Paraty vive um paradoxo preocupante. Reconhecida internacionalmente por seu patrimônio histórico, cultural e ambiental, a cidade enfrenta dificuldades para garantir um serviço elementar: o fornecimento regular de energia elétrica. As quedas constantes de luz, relatadas de forma recorrente por moradores e comerciantes, deixaram de ser um incômodo eventual e passaram a configurar um problema estrutural.


Dados de órgãos reguladores e plataformas oficiais de atendimento ao consumidor indicam que o fornecimento de energia é um dos serviços com maior volume de reclamações no estado do Rio de Janeiro. Interrupções frequentes, demora no restabelecimento e instabilidade na rede impactam diretamente municípios com infraestrutura mais sensível — como é o caso de Paraty, que combina áreas urbanas históricas, zonas rurais e comunidades isoladas.

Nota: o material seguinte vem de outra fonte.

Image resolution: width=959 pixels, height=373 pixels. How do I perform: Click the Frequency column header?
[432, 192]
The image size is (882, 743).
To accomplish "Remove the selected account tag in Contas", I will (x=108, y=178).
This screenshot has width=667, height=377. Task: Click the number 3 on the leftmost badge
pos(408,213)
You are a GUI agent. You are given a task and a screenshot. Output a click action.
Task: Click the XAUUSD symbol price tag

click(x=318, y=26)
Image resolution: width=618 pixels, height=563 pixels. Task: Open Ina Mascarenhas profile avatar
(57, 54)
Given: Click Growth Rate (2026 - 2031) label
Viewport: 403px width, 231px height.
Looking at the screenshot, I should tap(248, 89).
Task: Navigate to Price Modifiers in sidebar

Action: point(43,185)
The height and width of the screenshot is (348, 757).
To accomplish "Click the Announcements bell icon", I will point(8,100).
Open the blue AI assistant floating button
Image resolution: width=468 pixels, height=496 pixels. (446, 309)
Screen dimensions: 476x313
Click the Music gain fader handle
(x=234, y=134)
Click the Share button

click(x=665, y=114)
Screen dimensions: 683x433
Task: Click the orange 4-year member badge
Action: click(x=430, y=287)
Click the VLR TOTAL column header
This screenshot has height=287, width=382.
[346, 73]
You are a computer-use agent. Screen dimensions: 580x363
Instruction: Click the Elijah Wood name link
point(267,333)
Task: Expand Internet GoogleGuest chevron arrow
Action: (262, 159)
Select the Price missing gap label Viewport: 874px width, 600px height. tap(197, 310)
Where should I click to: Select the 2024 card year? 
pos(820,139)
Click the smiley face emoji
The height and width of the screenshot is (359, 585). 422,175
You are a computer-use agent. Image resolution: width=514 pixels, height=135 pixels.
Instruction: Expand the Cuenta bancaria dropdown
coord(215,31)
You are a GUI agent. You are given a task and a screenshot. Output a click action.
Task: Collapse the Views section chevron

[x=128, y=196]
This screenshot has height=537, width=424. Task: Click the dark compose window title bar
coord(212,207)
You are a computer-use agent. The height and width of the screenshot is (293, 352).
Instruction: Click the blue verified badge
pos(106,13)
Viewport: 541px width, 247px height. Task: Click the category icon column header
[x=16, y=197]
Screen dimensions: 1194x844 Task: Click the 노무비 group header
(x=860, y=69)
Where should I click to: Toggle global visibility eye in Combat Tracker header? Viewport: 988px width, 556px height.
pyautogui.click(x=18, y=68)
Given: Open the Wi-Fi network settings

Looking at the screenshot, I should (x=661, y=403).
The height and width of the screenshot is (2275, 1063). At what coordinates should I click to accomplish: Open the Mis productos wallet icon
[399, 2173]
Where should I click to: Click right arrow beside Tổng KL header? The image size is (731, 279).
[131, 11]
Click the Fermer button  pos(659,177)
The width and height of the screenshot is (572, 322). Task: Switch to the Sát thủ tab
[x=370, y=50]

Os efeitos são concretos. Famílias relatam prejuízos com equipamentos danificados, dificuldade de manter atividades profissionais e insegurança para permanecer na cidade. No setor produtivo, os impactos atingem em cheio o comércio e o turismo, base da economia local. Hotéis, pousadas, restaurantes e serviços dependem de energia contínua para operar, garantir segurança alimentar e atender visitantes. A falha nesse serviço compromete a imagem da cidade e afasta investimentos.


Mais grave ainda é o efeito silencioso: o esvaziamento humano. Quando o básico não funciona, moradores começam a sair. Não por falta de identidade com a cidade, mas por ausência de condições mínimas de vida. Energia elétrica é essencial para saúde, educação, comunicação e trabalho. Sem ela, não há permanência possível.


O risco que se desenha é claro. Sem ação efetiva do poder público e sem cobrança firme sobre a concessionária responsável, Paraty pode caminhar para um futuro de estagnação, com imóveis vazios, população reduzida e economia fragilizada — um processo típico de cidades que não cuidaram de sua infraestrutura básica.


Preservar Paraty não é apenas manter fachadas históricas ou promover eventos turísticos. É garantir que quem vive na cidade tenha luz, segurança e dignidade. O alerta está feito. Ignorá-lo agora pode custar caro no futuro.